UA Museums’ Collections Spotlight: Spanish Reales

UA Museums’ Collections Spotlight: Spanish Reales

The silver Spanish coins were recovered during an excavation in downtown Tuscaloosa.

The silver Spanish reales were recovered by the Office of Archaeological Research in 2013 while excavating in downtown Tuscaloosa before the construction of the Embassy Suites on University Boulevard. The largest of the three is a shield-type real minted between 1572 and 1621 in Peru; the second was minted in Mexico City in 1806; and the smallest, also minted in Mexico, dates from 1797.

The corner where Embassy Suites now stands is one of the longest-occupied blocks in the city of Tuscaloosa, and between 1829 and 1841 was home to Alabama’s first chartered state bank. Though the United States had begun minting coins in 1793, Spanish reales were still accepted as legal tender in the states, as they had been throughout the colonial period, on the grounds that the metals of which the coins were made, in this case silver, had value no matter which country produced it.

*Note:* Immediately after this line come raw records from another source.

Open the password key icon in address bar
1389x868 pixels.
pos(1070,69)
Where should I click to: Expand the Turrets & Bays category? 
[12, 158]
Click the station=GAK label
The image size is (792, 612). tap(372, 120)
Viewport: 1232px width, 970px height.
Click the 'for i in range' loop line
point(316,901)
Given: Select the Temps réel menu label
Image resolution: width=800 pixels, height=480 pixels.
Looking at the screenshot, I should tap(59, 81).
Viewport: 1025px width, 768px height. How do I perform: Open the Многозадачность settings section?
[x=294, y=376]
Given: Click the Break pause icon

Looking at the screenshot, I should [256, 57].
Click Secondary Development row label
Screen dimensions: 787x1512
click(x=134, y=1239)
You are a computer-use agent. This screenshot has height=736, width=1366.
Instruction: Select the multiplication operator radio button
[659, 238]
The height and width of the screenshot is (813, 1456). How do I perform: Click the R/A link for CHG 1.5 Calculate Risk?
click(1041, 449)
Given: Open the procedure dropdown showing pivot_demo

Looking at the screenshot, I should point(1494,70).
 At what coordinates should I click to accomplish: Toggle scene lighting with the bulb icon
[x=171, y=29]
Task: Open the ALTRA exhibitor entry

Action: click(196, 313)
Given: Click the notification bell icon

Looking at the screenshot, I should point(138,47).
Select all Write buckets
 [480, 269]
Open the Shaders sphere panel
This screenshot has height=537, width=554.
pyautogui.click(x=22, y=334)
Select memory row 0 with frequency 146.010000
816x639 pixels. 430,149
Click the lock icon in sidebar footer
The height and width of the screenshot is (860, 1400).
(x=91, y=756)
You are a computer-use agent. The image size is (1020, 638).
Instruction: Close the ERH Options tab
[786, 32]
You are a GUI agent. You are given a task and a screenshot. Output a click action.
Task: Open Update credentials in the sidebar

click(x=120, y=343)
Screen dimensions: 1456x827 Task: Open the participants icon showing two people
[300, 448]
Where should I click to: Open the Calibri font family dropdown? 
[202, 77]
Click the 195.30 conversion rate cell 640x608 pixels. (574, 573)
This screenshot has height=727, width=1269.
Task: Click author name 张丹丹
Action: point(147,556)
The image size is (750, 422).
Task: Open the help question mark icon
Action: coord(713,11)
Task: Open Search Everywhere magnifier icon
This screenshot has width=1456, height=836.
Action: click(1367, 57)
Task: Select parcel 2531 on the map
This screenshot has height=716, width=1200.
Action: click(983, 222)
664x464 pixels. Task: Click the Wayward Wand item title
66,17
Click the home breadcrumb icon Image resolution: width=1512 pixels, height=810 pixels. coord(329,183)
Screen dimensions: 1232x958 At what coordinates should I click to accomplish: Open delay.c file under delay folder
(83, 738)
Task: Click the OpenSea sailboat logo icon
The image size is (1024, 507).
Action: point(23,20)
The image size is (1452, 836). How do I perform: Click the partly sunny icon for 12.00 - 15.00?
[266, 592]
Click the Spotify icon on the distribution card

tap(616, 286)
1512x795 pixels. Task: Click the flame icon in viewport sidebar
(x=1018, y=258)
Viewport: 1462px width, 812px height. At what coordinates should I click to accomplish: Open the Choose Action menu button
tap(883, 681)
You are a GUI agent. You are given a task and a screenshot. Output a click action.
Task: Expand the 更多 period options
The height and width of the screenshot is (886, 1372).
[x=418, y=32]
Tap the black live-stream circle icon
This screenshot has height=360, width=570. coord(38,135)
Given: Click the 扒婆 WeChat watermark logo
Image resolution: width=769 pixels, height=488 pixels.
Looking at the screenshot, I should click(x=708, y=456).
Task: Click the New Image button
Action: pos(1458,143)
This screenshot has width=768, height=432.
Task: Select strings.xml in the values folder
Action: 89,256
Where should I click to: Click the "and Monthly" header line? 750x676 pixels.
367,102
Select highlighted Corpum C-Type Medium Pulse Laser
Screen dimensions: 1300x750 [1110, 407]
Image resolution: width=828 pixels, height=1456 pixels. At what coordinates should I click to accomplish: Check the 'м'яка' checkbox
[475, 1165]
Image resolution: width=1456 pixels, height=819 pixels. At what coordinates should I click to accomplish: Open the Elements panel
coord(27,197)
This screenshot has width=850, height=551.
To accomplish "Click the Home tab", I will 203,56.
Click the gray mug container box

The Archaeological Collection holds more than one million artifacts, associated documents and photographic images documenting the history of human occupation in the southeastern United States and beyond. Artifacts from Moundville Archaeological Park, the site of one of the largest prehistoric Native American settlements in North America, form a major part of the collection. The collection is housed at the Erskine Ramsay Archaeological Repository, and supports collection–based research both at home and abroad by students, academics and professionals.

WIlliam R. Allen, archaeology collections manager for The University of Alabama Museums, provided the above information.